Mixtures of two or more substances (e.g. for the production of cermets) can also be used for treatment come.

It is also possible to embed fibers in the powder for consolidation before compacting. To this Metal fibers in ceramic or metal powder (e.g. tungsten fibers in high-temperature superalloy powder) or ceramic fibers (e.g. SiC fibers in an aluminum matrix) in ceramic or metal powder be embedded. In the case of hot compression, the sintering treatment can be omitted under certain circumstances.

When compressing heated metal foils 6 with metal or ceramic fiber inserts 7 (FIG. 2) and metal rods the same arrangement as for powder can be used.
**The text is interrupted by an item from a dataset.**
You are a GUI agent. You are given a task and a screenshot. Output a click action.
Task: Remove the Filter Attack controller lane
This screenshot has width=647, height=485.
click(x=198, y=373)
In the case of metal rods, the capsule omitted.

For this purpose 2 sheets of drawings

Claims (4)

Patent claims: 1. Device for explosive compression of heated metal and ceramic powder, ge ken n is characterized by a tube furnace (2) in which a capsule containing the metal or ceramic powder (1) is releasably suspended by means of a suspension device, and a Downpipe (3) connected to the furnace, through which the capsule falls into the explosive arrangement (4) after the suspension device has been triggered and triggers the ignition by means of an ignition device (S) provided within the explosive arrangement (4)
2. Device according to claim 1, characterized in that that the capsule (1) by means of an axially attached wire after triggering the suspension device is drawn into the explosive arrangement and there the ignition via the ignition device (5) triggers 3. Use of the device according to claim 1 and 2 for the compression of hot solid metallic Rods for the purpose of structural improvement. 4. Use of the device according to claim 1 and 2 for the compaction of powder mixtures made of metal and / or ceramic, coated with fibers Metal foils for the production of fiber-reinforced materials with cylindrical or tubular shapes Shape as well as for ceramic powders that contain either metal foils or metal fibers.